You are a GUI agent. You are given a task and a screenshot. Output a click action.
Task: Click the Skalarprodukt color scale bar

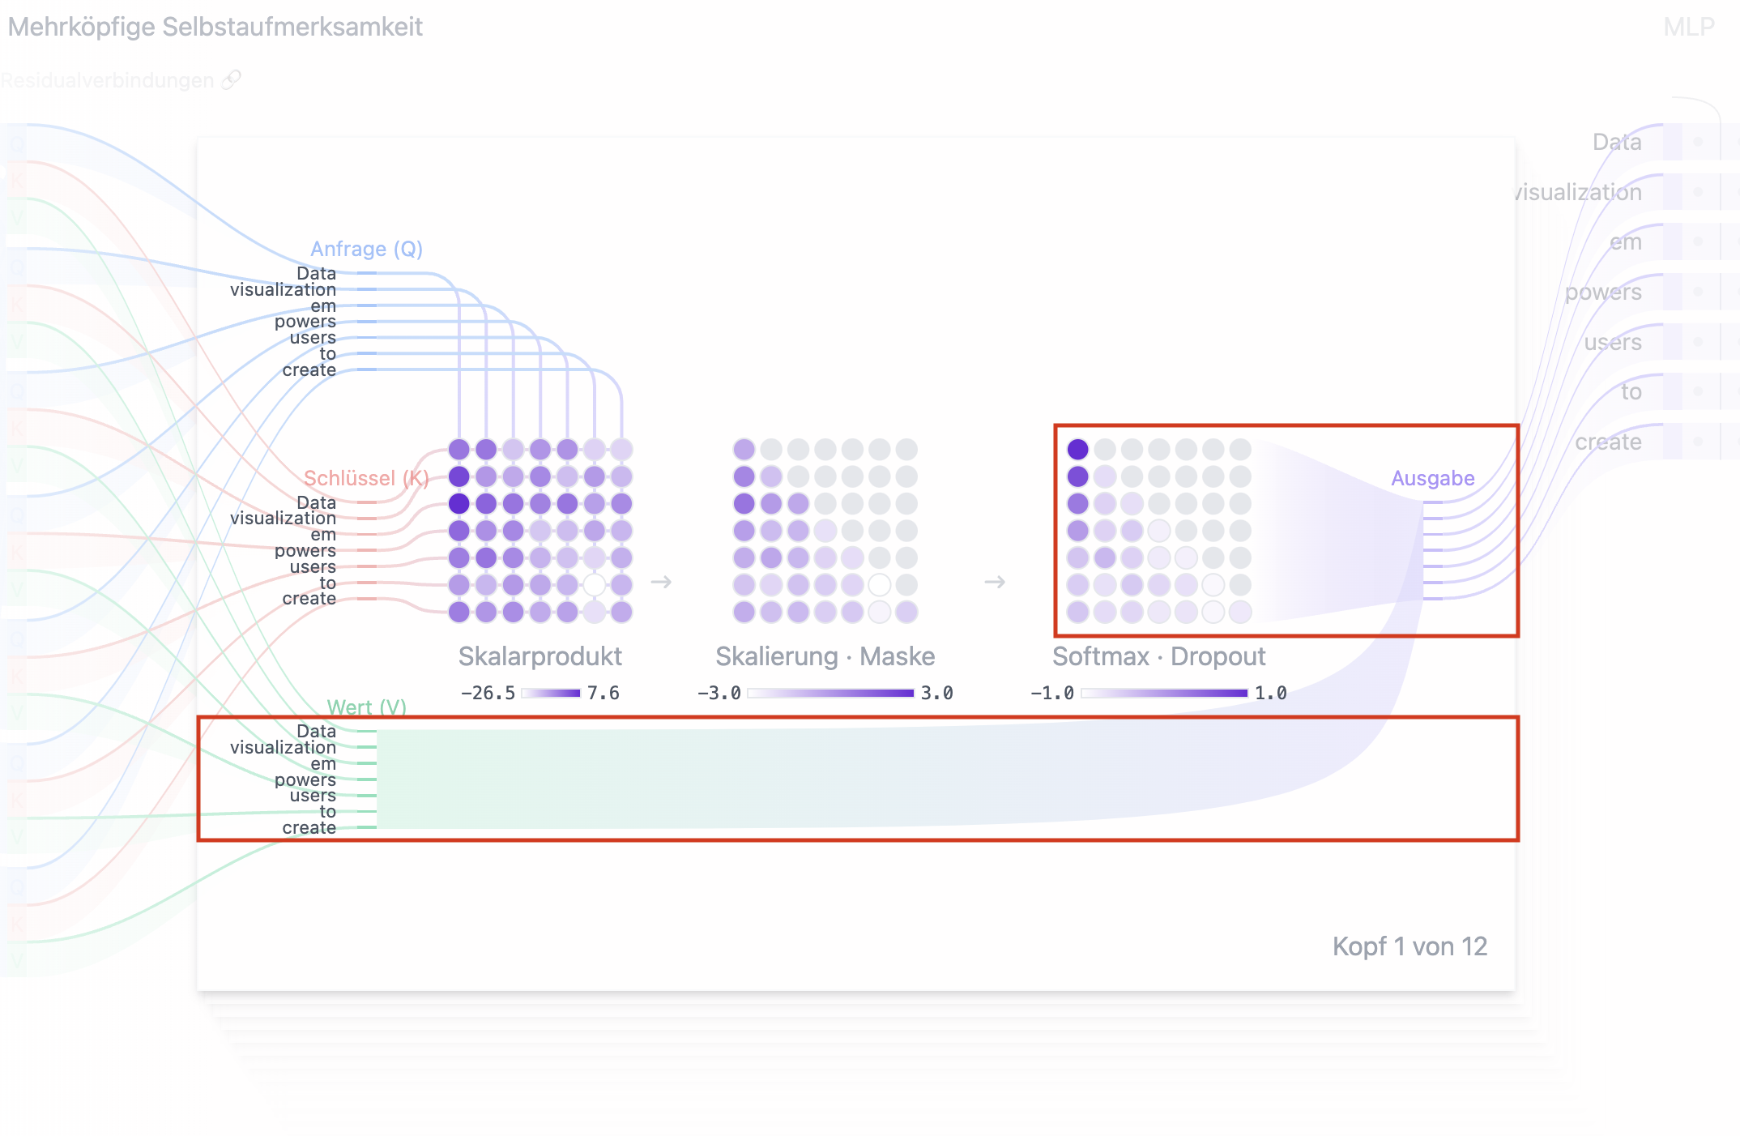pos(551,693)
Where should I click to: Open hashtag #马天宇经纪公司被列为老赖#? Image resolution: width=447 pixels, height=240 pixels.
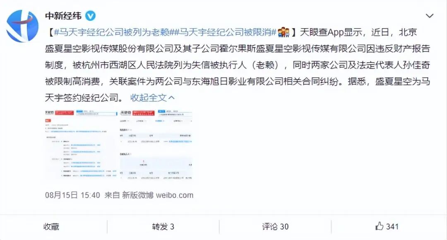[112, 32]
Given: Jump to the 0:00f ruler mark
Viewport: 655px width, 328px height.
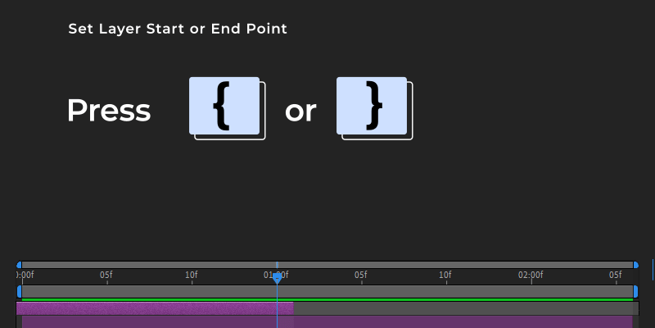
==============================
• _TASK OBJECTIVE_
Rewrite the items above with every "pixels" changed to "px" and nothing else altered, leaving out the pictures.

• _WRITTEN REPLY_
You are a GUI agent. You are given a task and a screenshot. Output a click action.
Task: Click the Skalarprodukt color scale bar

pos(551,693)
Where should I click to: Open hashtag #马天宇经纪公司被列为老赖#? Image resolution: width=447 px, height=240 px.
[112, 32]
Given: Jump to the 0:00f ruler mark
Viewport: 655px width, 328px height.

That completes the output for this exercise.